**Information shown**.

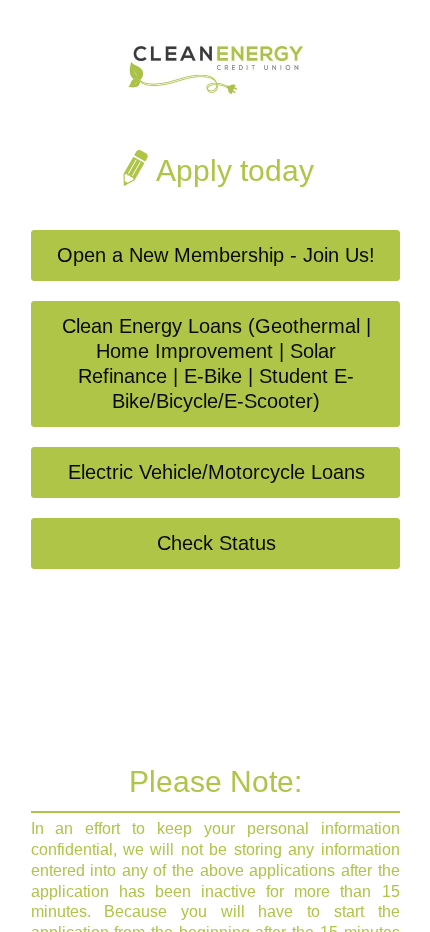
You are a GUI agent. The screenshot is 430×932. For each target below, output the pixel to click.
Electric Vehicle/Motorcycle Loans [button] (216, 472)
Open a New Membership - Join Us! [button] (216, 255)
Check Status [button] (216, 543)
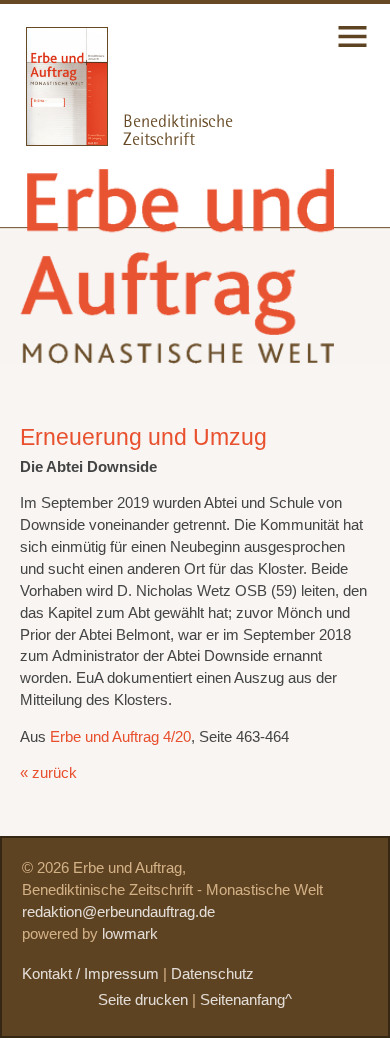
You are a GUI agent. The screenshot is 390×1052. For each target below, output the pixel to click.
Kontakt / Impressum (90, 974)
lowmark (130, 934)
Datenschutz (212, 974)
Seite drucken (143, 1000)
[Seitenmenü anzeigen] (352, 49)
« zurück (48, 773)
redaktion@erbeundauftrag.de (118, 912)
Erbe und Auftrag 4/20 (120, 737)
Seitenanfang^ (246, 1000)
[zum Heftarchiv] (54, 141)
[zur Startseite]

**Problem statement**.
Would you please filter the lines above and copy every one that includes "output"?

**Answer for this exercise**.
You are a GUI agent. The screenshot is 430×932. For each target below, output the pixel to click.
You are a GUI agent. The screenshot is 390×1052. For each target below, output the pixel to click.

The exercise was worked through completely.